[Pixel coordinate grounding data]

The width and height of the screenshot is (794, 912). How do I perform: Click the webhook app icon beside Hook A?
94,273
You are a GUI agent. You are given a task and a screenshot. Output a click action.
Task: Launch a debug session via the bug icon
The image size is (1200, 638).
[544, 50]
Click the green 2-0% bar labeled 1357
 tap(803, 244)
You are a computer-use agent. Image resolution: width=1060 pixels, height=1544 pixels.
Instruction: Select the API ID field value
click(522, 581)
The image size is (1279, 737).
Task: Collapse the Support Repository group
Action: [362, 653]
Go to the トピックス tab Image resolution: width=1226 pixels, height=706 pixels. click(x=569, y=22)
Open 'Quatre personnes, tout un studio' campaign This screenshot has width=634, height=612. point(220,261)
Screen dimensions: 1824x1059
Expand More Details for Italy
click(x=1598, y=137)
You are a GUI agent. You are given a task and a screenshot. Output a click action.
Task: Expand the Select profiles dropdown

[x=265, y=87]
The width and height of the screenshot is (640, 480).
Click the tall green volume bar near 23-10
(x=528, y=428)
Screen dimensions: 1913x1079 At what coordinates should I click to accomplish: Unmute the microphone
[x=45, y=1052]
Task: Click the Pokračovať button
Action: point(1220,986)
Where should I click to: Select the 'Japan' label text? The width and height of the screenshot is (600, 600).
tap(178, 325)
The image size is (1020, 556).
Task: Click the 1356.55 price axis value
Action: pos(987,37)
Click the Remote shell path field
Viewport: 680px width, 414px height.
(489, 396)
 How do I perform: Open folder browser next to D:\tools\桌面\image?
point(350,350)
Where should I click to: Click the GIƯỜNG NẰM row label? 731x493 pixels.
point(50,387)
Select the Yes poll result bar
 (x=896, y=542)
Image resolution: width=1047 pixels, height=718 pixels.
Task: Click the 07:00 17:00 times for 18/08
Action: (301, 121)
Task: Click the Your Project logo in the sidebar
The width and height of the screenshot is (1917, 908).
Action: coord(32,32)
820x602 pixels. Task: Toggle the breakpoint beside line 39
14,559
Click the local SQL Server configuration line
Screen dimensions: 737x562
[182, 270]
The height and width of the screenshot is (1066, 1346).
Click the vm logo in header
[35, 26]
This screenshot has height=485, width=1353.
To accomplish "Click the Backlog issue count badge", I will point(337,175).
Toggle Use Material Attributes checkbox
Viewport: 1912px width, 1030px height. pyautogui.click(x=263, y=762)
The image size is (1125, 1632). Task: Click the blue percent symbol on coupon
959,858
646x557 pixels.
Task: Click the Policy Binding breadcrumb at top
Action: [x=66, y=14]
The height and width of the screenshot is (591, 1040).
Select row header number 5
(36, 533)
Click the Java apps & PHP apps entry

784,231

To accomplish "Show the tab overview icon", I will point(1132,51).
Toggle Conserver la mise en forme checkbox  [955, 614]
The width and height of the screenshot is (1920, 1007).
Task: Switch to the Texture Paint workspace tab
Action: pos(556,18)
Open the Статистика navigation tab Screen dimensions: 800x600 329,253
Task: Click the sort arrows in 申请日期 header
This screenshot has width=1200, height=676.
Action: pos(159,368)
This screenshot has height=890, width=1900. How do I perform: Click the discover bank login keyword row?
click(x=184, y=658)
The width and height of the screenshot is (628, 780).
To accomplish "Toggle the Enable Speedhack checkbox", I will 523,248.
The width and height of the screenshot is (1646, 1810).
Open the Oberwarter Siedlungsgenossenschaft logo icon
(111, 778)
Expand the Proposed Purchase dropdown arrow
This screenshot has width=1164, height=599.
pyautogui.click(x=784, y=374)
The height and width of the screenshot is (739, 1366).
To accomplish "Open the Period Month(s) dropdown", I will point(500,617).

Task details | Each of the lines from the one that contains "The height and width of the screenshot is (1066, 1346)." through the last line of the data needs to be repeated exactly, with no others.

Task answer |
The height and width of the screenshot is (1066, 1346).
Click the vm logo in header
[35, 26]
This screenshot has height=485, width=1353.
To accomplish "Click the Backlog issue count badge", I will point(337,175).
Toggle Use Material Attributes checkbox
Viewport: 1912px width, 1030px height. pyautogui.click(x=263, y=762)
The image size is (1125, 1632). Task: Click the blue percent symbol on coupon
959,858
646x557 pixels.
Task: Click the Policy Binding breadcrumb at top
Action: [x=66, y=14]
The height and width of the screenshot is (591, 1040).
Select row header number 5
(36, 533)
Click the Java apps & PHP apps entry

784,231

To accomplish "Show the tab overview icon", I will point(1132,51).
Toggle Conserver la mise en forme checkbox  [955, 614]
The width and height of the screenshot is (1920, 1007).
Task: Switch to the Texture Paint workspace tab
Action: pos(556,18)
Open the Статистика navigation tab Screen dimensions: 800x600 329,253
Task: Click the sort arrows in 申请日期 header
This screenshot has width=1200, height=676.
Action: pos(159,368)
This screenshot has height=890, width=1900. How do I perform: Click the discover bank login keyword row?
click(x=184, y=658)
The width and height of the screenshot is (628, 780).
To accomplish "Toggle the Enable Speedhack checkbox", I will 523,248.
The width and height of the screenshot is (1646, 1810).
Open the Oberwarter Siedlungsgenossenschaft logo icon
(111, 778)
Expand the Proposed Purchase dropdown arrow
This screenshot has width=1164, height=599.
pyautogui.click(x=784, y=374)
The height and width of the screenshot is (739, 1366).
To accomplish "Open the Period Month(s) dropdown", I will point(500,617).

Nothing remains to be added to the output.